### Task requirements
Copy, pictures aside: the lines below from the one that holds "Task: Check the row for 知识标题8" through the final line of the listing, both ends included, exactly as they are and nothing else.

### Material to process
───

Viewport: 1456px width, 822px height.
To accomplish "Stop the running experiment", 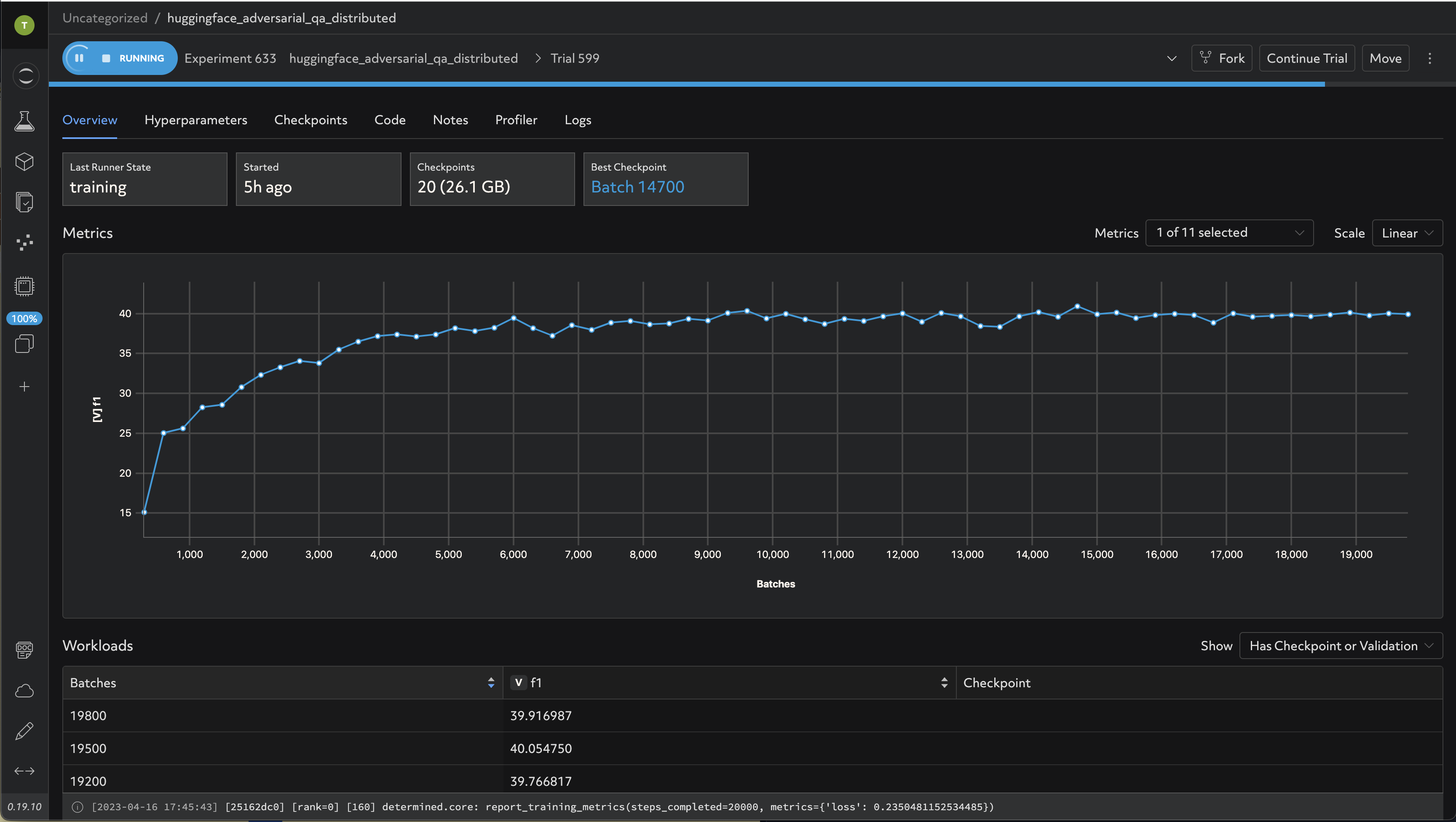I will pos(106,58).
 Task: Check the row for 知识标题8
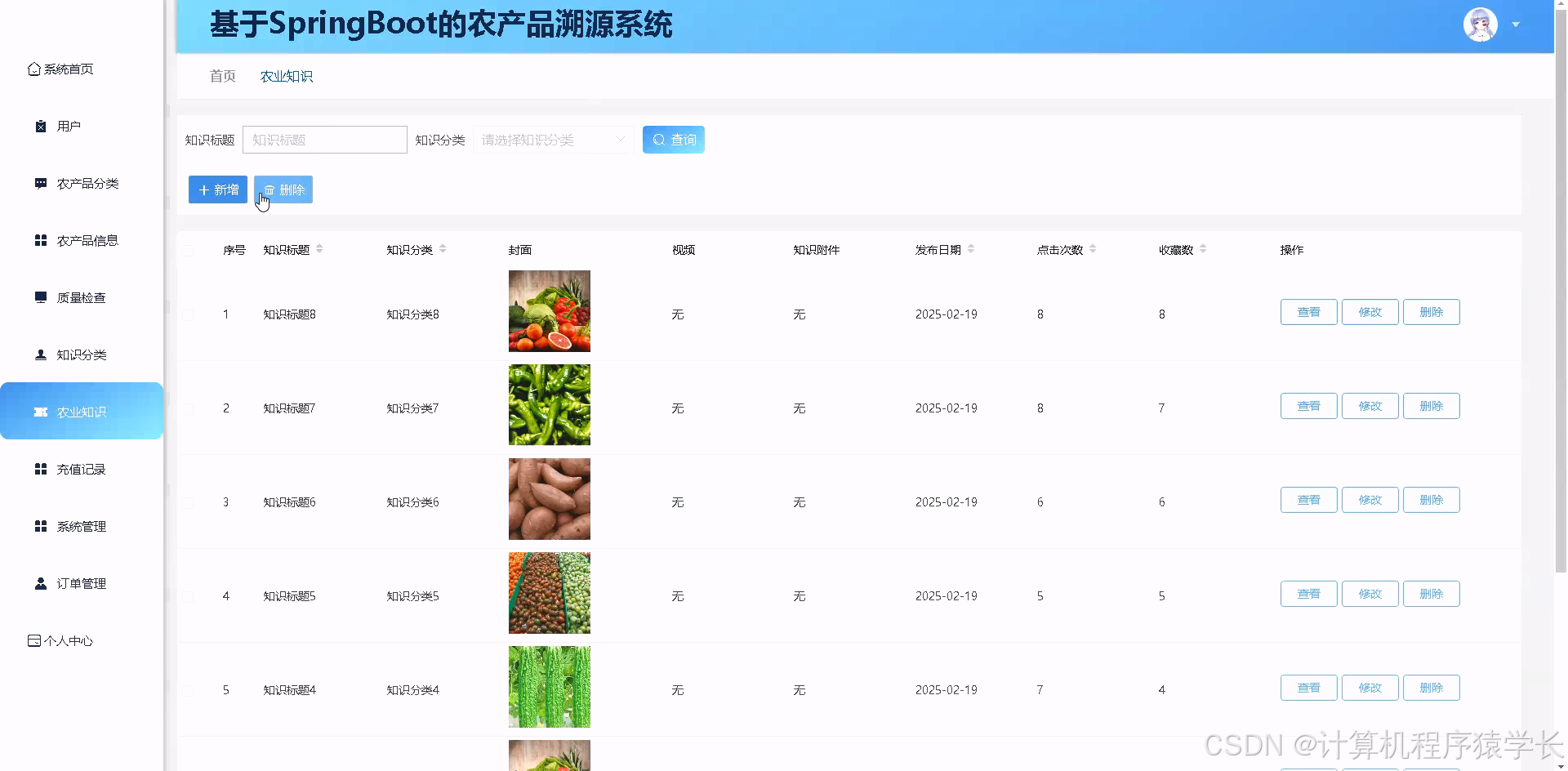188,314
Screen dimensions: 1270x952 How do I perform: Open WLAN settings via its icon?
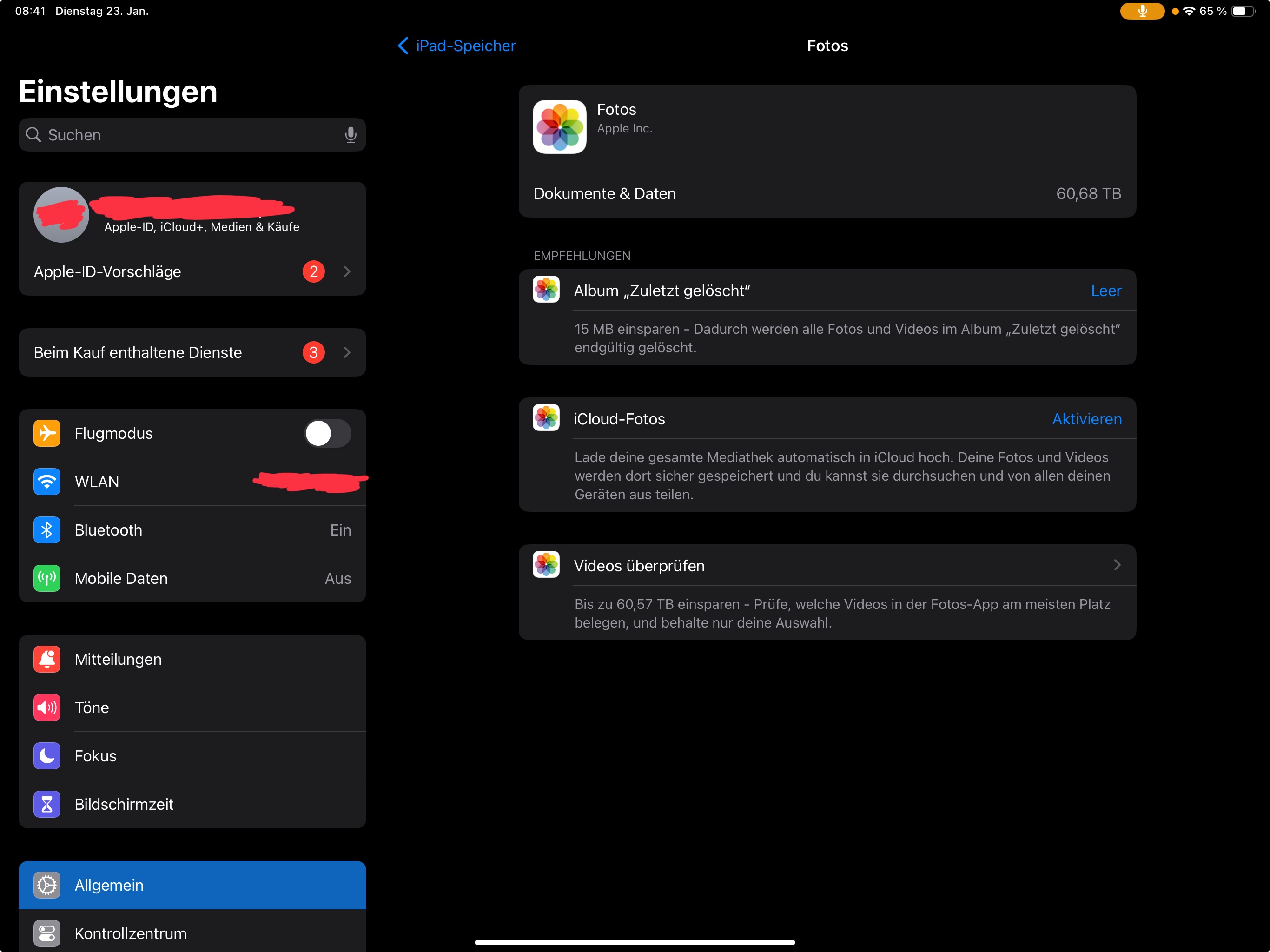coord(46,482)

───

### Output of the task
 Task: Check the row for 知识标题8
188,314
Screen dimensions: 1270x952 How do I perform: Open WLAN settings via its icon?
coord(46,482)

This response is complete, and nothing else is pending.